Einigung in Kursen bereits eingepreist
Das Grundproblem der drohenden Zölle: Die Märkte haben eine Teileinigung im Handelsstreit grösstenteils schon eingepreist. Auch deshalb kratzen die weltweiten Aktienmärkte an ihren Allzeithöchsständen. Dementsprechend wären die negativen Folgen einer Eskalation umso grösser.
"Falls die Zölle im Dezember kommen, wäre das ein riesen Schock für den Marktkonsens", sagt Sue Trinh, Globalstrategin bei Manulife Investment Management gegenüber Bloomberg. Auch für Kerry Craig Marktstratege von JP Morgan Asset Management ist das die Hauptsorge: "Die Märkte haben bereits einen Deal eingepreist, dessen Unterschriften noch ausstehen."
Brazil and Argentina have been presiding over a massive devaluation of their currencies. which is not good for our farmers. Therefore, effective immediately, I will restore the Tariffs on all Steel & Aluminum that is shipped into the U.S. from those countries. The Federal....
— Donald J. Trump (@realDonaldTrump) December 2, 2019
Wie angreifbar die Märkte auf schlechte Nachrichten im Handelsstreit sind, können Marktteilnehmer seit Monaten praktisch wöchentlich beobachten. Als Donald Trump vorletzte Woche laut darüber nachdachte, dass für ihn eine Einigung mit China auch bis nach den Präsidentschaftswahlen 2020 warten könnte, erlebte die New Yorker Börse die Tage darauf den grössten Ausverkauf der letzten acht Wochen.
«Eskalation kann niemand gebrauchen»
Die Hoffnung der Marktteilnehmer besteht darin, dass es zu solch einem Szenario erst gar nicht kommt. "Keiner kann eine Eskalation gebrauchen", sagt J.-Safra-Sarasin-Experte Junius. Besonders Donald Trump dürfte derzeit eigentlich kaum Interesse haben, den Handelsstreit eskalieren zu lassen. Für SZKB-Experte Heller braucht der US-Präsident den Deal sogar mehr als die Chinesen. "Die Chinesen haben im Gegensatz zu den USA Zeit, schliesslich muss Xi Jinping nicht wiedergewählt werden."

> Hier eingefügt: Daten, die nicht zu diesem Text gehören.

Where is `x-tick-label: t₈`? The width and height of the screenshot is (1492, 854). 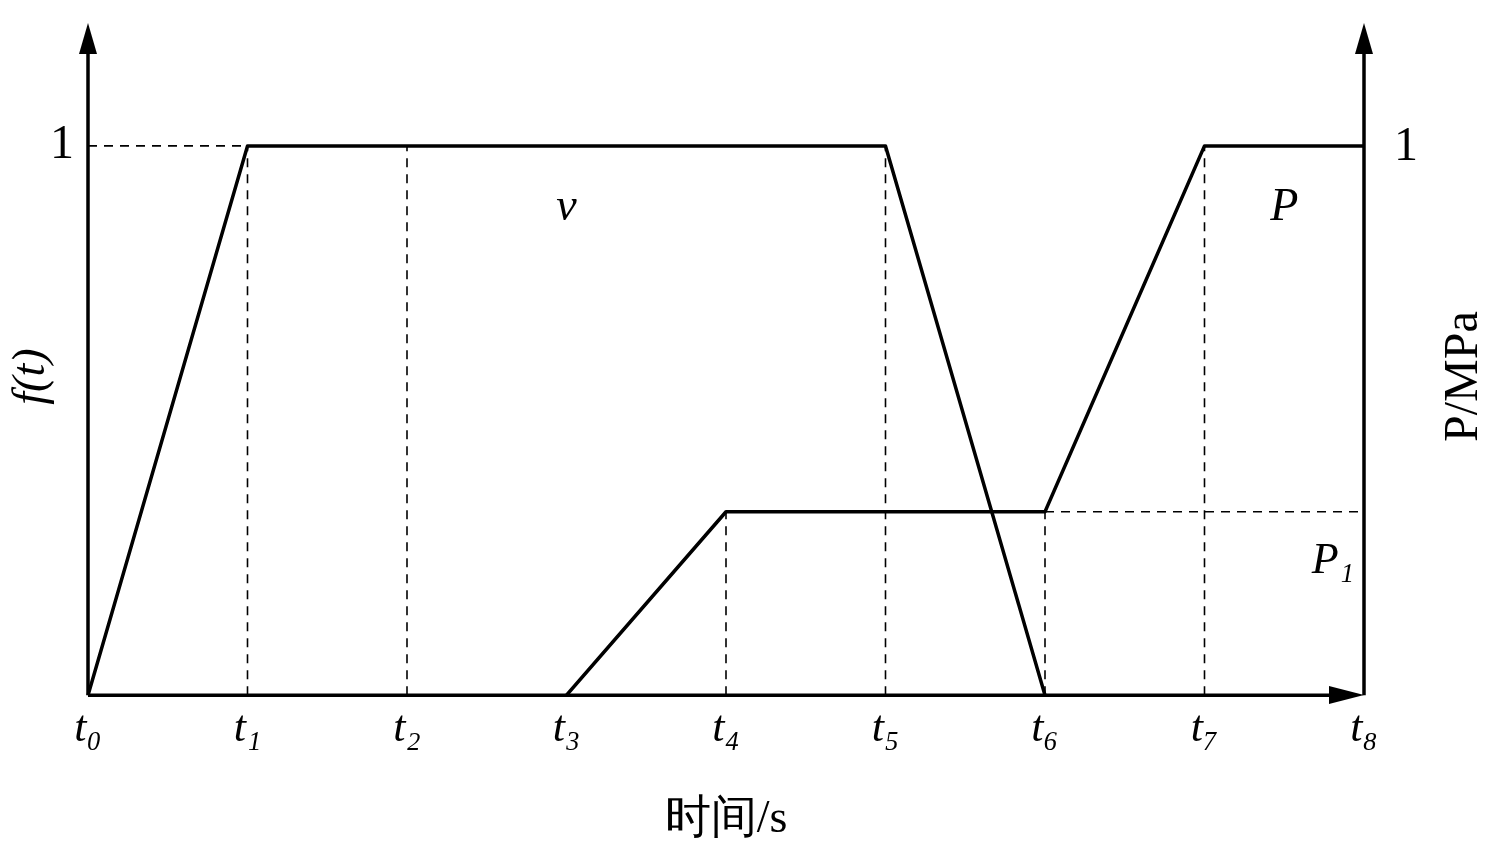 x-tick-label: t₈ is located at coordinates (1364, 727).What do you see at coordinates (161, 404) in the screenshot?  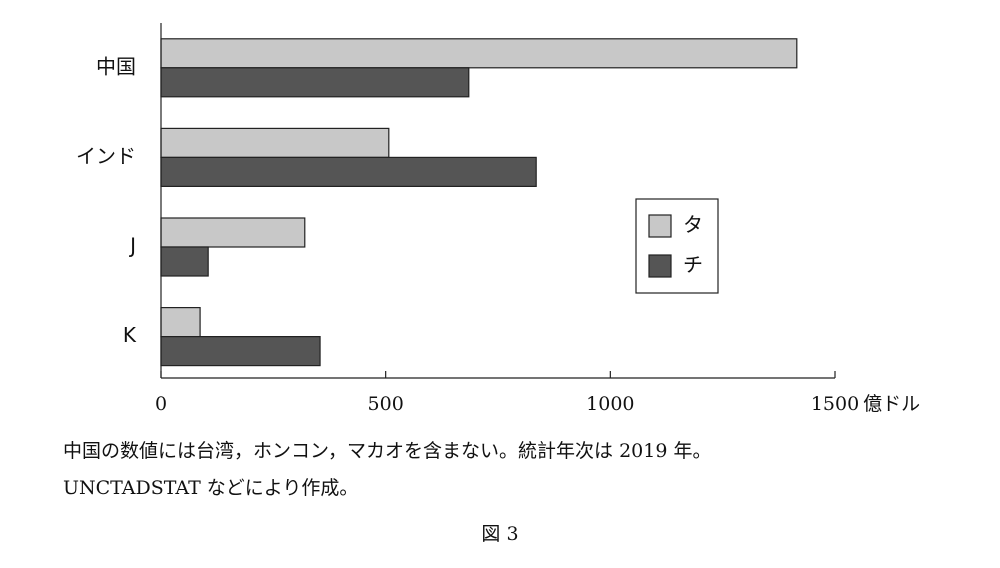 I see `x-tick-label: 0` at bounding box center [161, 404].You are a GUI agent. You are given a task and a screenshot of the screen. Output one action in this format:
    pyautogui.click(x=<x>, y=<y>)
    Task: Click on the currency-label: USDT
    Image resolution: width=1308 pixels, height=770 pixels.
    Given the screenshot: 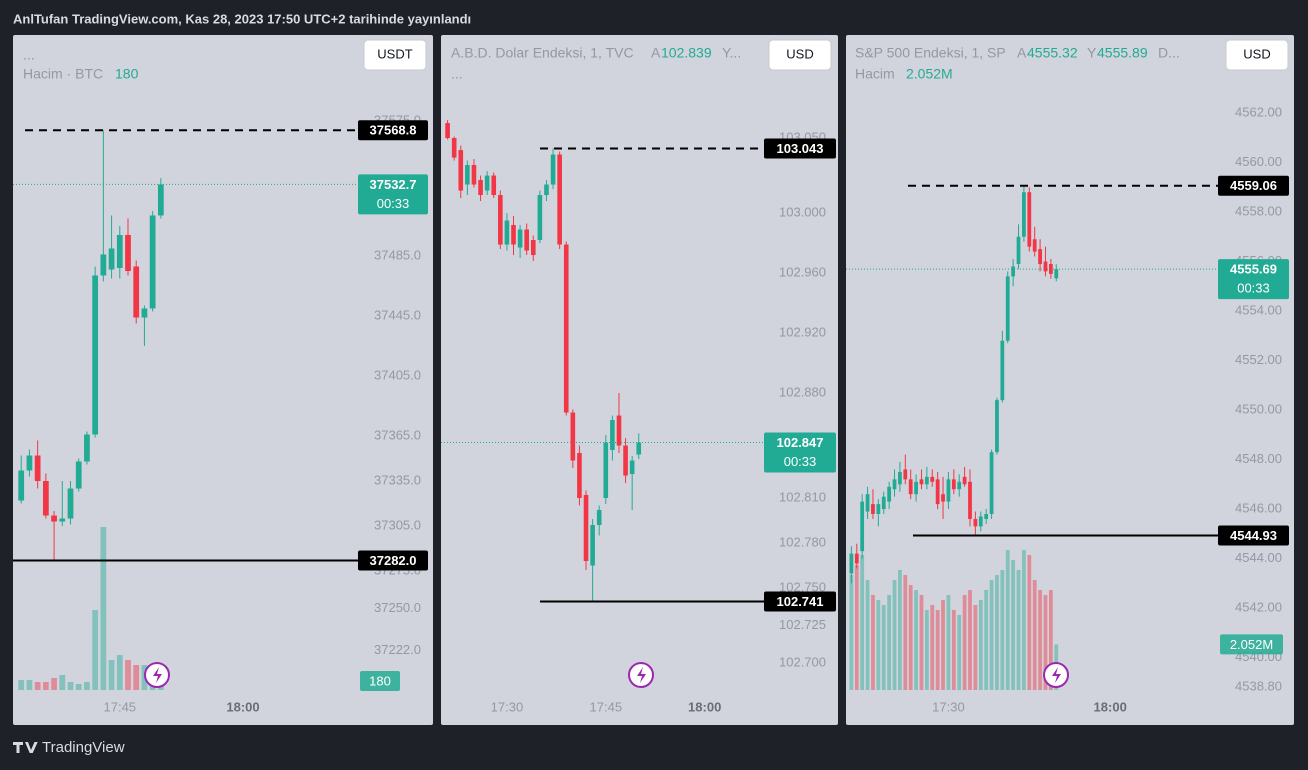 What is the action you would take?
    pyautogui.click(x=394, y=54)
    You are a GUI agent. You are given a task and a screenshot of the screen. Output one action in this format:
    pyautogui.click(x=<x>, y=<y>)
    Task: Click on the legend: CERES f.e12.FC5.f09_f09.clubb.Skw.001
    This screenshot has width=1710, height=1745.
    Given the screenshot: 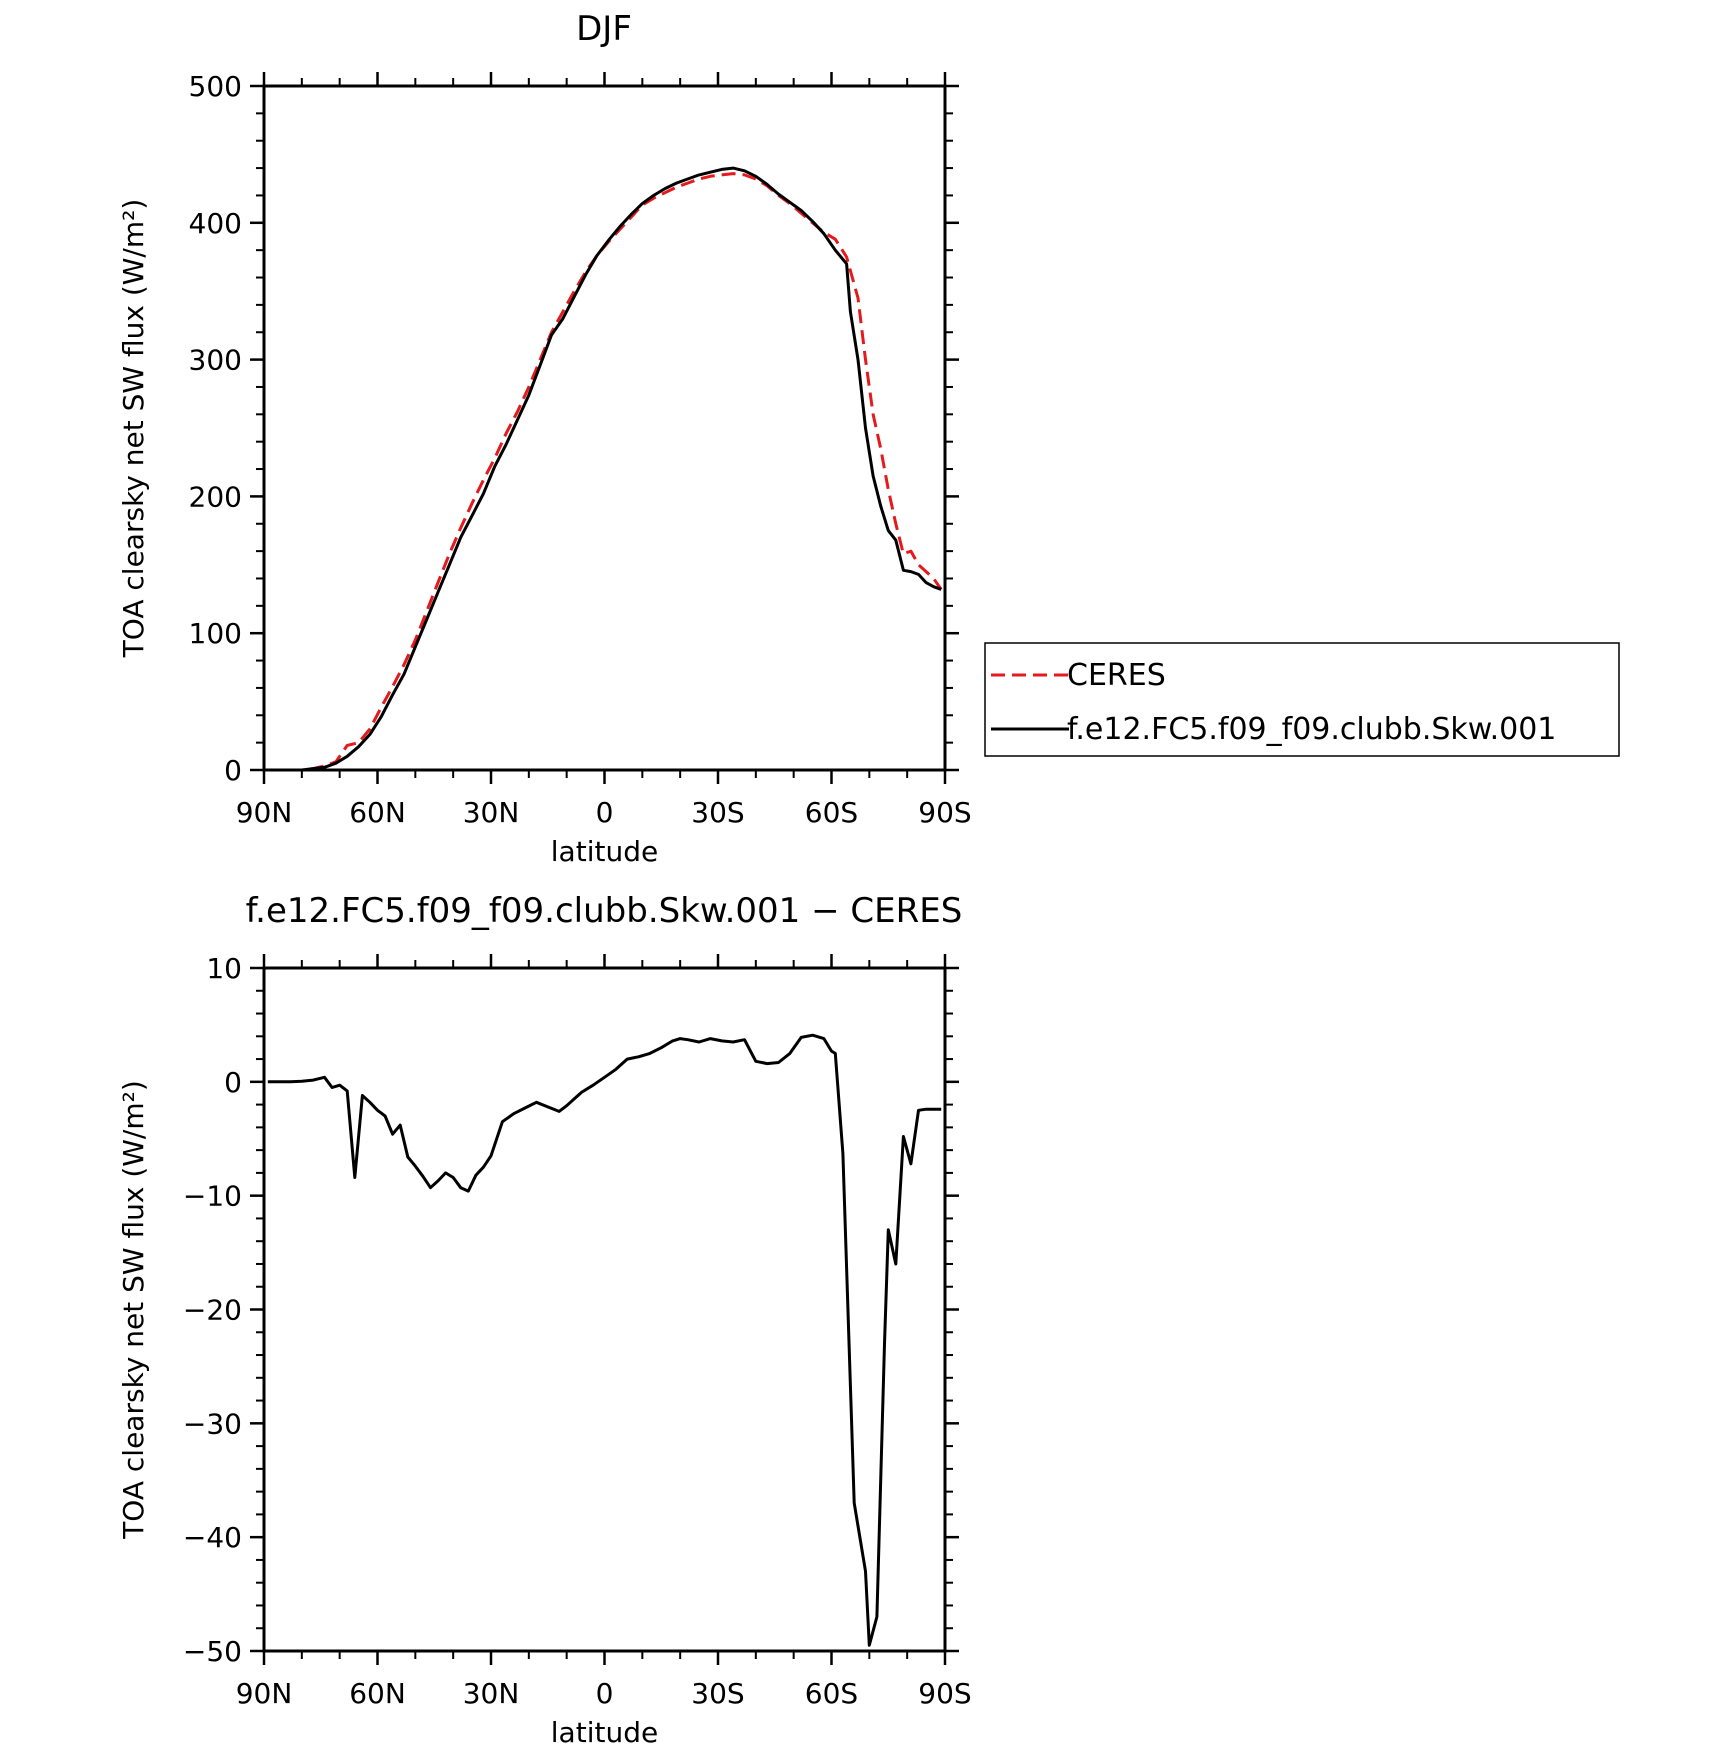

Der Markt geht denn auch insgesamt davon aus, dass die Zölle vom 15. Dezember zumindest (erneut) aufgeschoben werden, wenn auch nicht gänzlich vom Tisch verschwinden. Dementsprechend wäre der positive Impact von ausbleibenden Zöllen auf die Märkte denn auch überschaubar, wie Heller glaubt: "Das Ausbleiben der Zölle wäre natürlich positiv für die Märkte. Doch der negative Fall hätte sicher stärkere Auswirkungen."